Records shown »
= = = =

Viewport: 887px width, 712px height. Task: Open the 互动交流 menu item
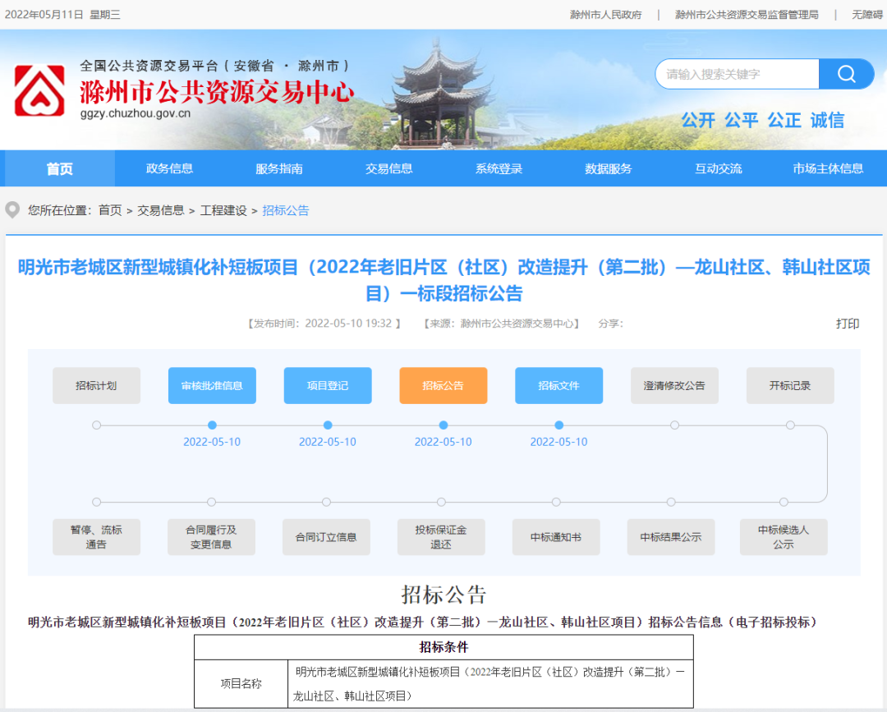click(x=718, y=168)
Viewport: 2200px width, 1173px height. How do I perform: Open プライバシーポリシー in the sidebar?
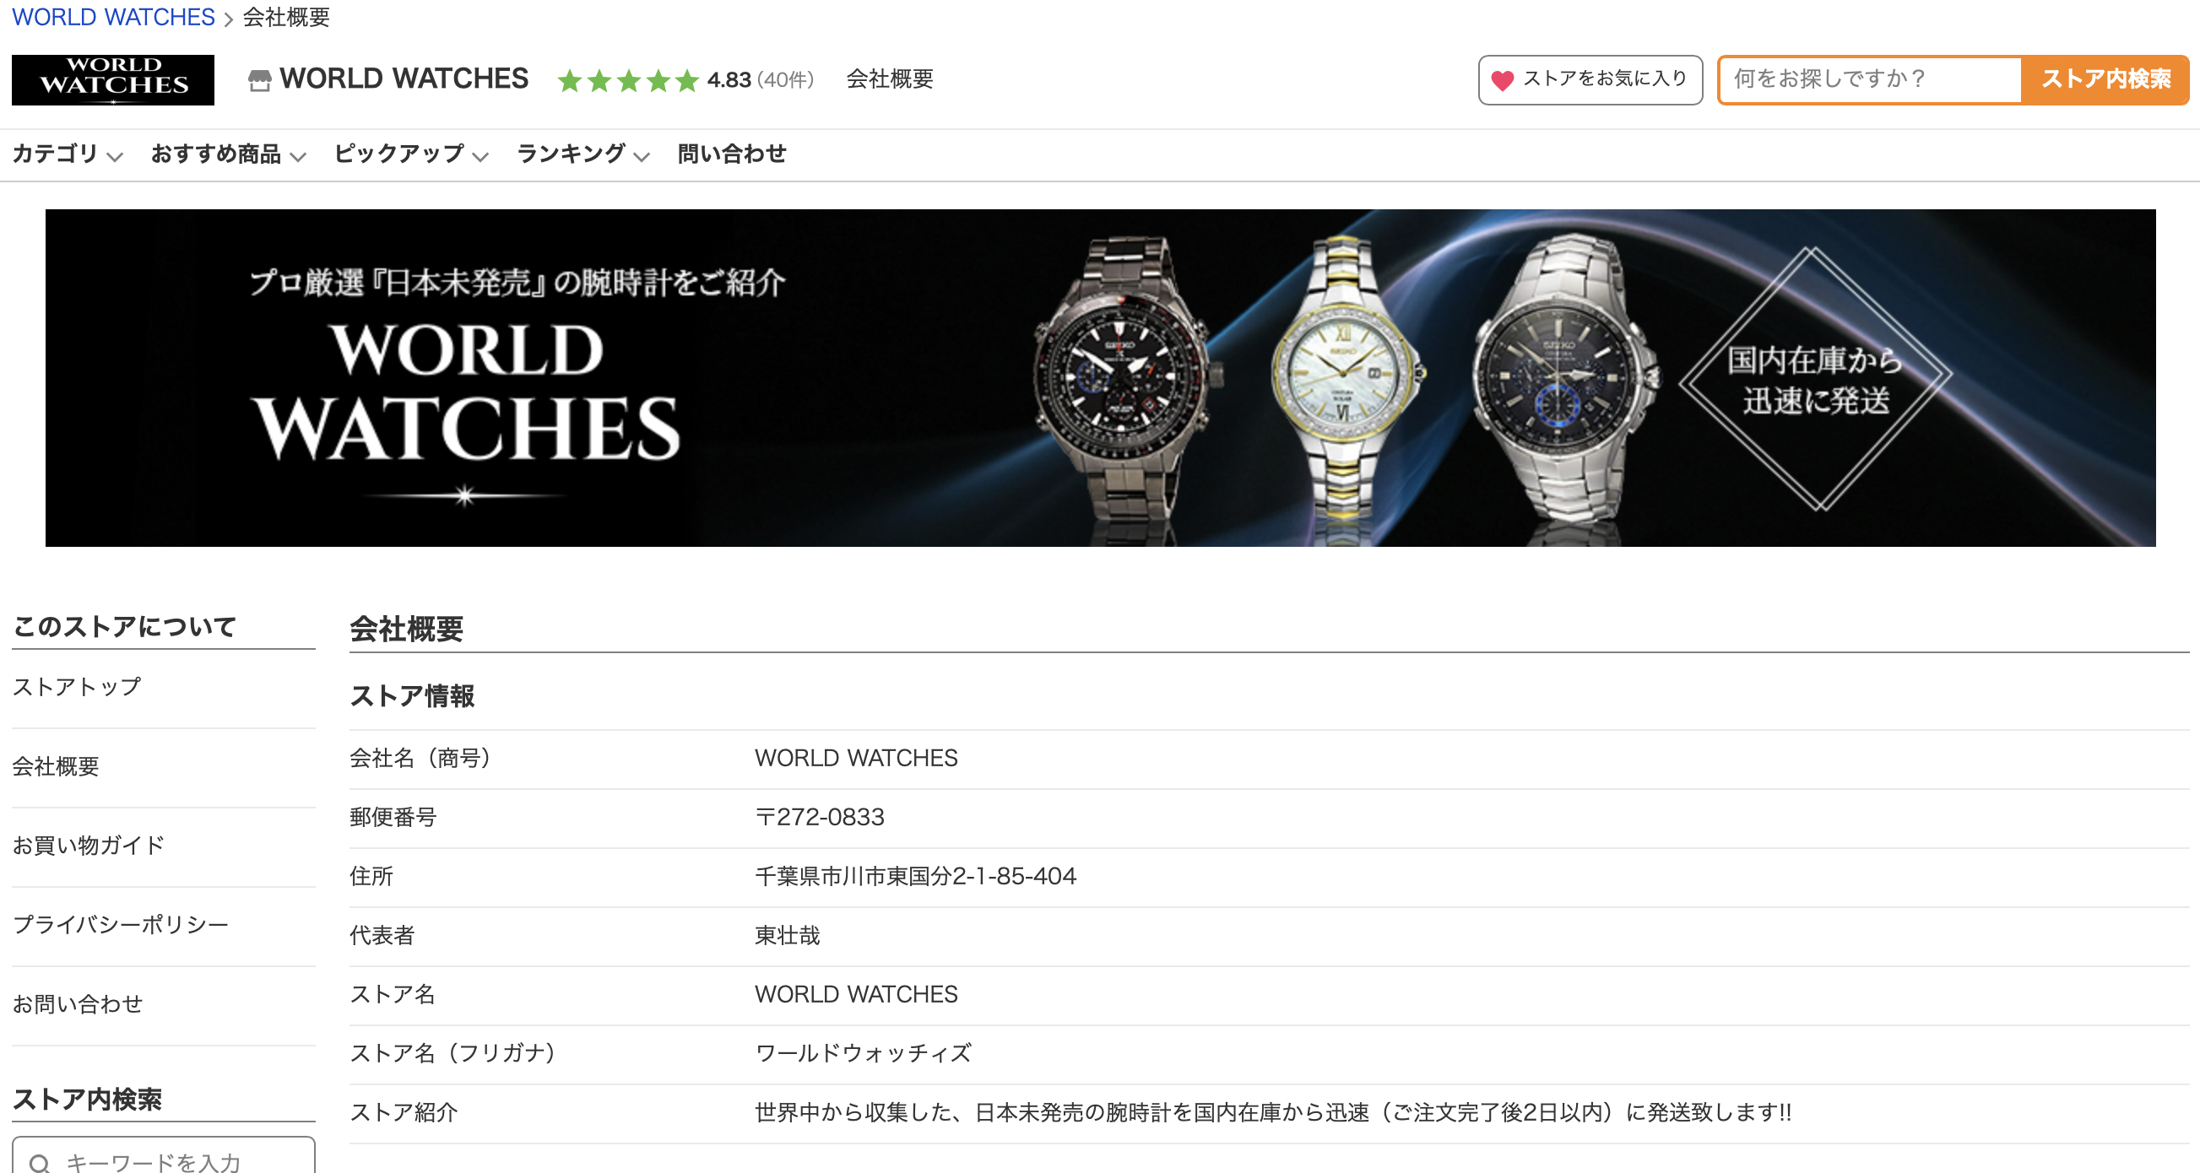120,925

= = = =

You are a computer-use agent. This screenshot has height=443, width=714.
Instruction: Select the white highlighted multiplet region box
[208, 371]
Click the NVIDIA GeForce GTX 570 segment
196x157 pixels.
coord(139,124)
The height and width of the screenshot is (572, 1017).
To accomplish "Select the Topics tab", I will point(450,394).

= = = =

Retype the entries starting with the line that contains "You are a computer-use" and going on through the line that contains "I will point(450,394).", both included.

You are a computer-use agent. This screenshot has height=443, width=714.
Instruction: Select the white highlighted multiplet region box
[208, 371]
Click the NVIDIA GeForce GTX 570 segment
196x157 pixels.
coord(139,124)
The height and width of the screenshot is (572, 1017).
To accomplish "Select the Topics tab", I will point(450,394).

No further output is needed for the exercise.